##### Exercise materials
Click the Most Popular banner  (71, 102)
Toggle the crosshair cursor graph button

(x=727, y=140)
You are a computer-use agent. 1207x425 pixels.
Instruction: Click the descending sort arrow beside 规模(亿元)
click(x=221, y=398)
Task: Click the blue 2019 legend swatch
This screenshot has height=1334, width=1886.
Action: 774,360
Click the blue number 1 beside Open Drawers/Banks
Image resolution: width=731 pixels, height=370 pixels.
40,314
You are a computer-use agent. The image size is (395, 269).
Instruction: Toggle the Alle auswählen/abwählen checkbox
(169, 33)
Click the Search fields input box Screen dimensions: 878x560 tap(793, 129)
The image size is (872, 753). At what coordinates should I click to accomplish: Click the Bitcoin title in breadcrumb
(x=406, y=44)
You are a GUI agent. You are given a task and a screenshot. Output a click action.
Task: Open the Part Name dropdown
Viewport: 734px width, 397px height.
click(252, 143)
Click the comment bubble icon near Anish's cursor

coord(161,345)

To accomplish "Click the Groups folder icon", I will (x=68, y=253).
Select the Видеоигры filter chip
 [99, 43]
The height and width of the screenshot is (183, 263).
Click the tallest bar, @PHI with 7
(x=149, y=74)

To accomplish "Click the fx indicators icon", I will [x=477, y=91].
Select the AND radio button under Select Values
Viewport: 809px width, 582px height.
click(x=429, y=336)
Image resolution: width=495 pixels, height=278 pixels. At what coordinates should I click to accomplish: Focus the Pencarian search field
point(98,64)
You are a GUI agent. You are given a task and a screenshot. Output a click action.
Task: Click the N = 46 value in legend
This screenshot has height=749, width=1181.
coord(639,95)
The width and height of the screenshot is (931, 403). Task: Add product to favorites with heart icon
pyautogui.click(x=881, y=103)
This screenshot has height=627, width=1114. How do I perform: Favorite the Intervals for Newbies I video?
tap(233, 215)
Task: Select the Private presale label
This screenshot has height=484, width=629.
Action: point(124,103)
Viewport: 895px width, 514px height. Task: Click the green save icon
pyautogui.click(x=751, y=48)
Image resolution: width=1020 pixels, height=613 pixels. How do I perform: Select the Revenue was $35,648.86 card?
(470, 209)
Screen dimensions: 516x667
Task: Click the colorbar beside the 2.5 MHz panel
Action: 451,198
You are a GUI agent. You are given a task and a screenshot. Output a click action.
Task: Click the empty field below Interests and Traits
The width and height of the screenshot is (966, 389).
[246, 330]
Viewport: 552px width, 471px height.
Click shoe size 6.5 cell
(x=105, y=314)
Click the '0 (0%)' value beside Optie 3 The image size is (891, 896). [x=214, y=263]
##########
▸ **Goal of the exercise**: Rewrite all of the rows above with "Viewport" changed to "Window size" wherever it appears, leaving every other part as it is.

▸ **Output for this task**:
Click the Most Popular banner  (71, 102)
Toggle the crosshair cursor graph button

(x=727, y=140)
You are a computer-use agent. 1207x425 pixels.
Instruction: Click the descending sort arrow beside 规模(亿元)
click(x=221, y=398)
Task: Click the blue 2019 legend swatch
This screenshot has height=1334, width=1886.
Action: 774,360
Click the blue number 1 beside Open Drawers/Banks
Image resolution: width=731 pixels, height=370 pixels.
40,314
You are a computer-use agent. The image size is (395, 269).
Instruction: Toggle the Alle auswählen/abwählen checkbox
(169, 33)
Click the Search fields input box Screen dimensions: 878x560 tap(793, 129)
The image size is (872, 753). At what coordinates should I click to accomplish: Click the Bitcoin title in breadcrumb
(x=406, y=44)
You are a GUI agent. You are given a task and a screenshot. Output a click action.
Task: Open the Part Name dropdown
Window size: 734px width, 397px height.
click(252, 143)
Click the comment bubble icon near Anish's cursor

coord(161,345)

To accomplish "Click the Groups folder icon", I will (x=68, y=253).
Select the Видеоигры filter chip
 [99, 43]
The height and width of the screenshot is (183, 263).
Click the tallest bar, @PHI with 7
(x=149, y=74)

To accomplish "Click the fx indicators icon", I will [x=477, y=91].
Select the AND radio button under Select Values
Window size: 809px width, 582px height.
click(x=429, y=336)
Image resolution: width=495 pixels, height=278 pixels. At what coordinates should I click to accomplish: Focus the Pencarian search field
point(98,64)
You are a GUI agent. You are given a task and a screenshot. Output a click action.
Task: Click the N = 46 value in legend
This screenshot has height=749, width=1181.
coord(639,95)
The width and height of the screenshot is (931, 403). Task: Add product to favorites with heart icon
pyautogui.click(x=881, y=103)
This screenshot has height=627, width=1114. How do I perform: Favorite the Intervals for Newbies I video?
tap(233, 215)
Task: Select the Private presale label
This screenshot has height=484, width=629.
Action: point(124,103)
Window size: 895px width, 514px height. Task: Click the green save icon
pyautogui.click(x=751, y=48)
Image resolution: width=1020 pixels, height=613 pixels. How do I perform: Select the Revenue was $35,648.86 card?
(470, 209)
Screen dimensions: 516x667
Task: Click the colorbar beside the 2.5 MHz panel
Action: 451,198
You are a GUI agent. You are given a task and a screenshot. Output a click action.
Task: Click the empty field below Interests and Traits
The width and height of the screenshot is (966, 389).
[246, 330]
Window size: 552px width, 471px height.
Click shoe size 6.5 cell
(x=105, y=314)
Click the '0 (0%)' value beside Optie 3 The image size is (891, 896). [x=214, y=263]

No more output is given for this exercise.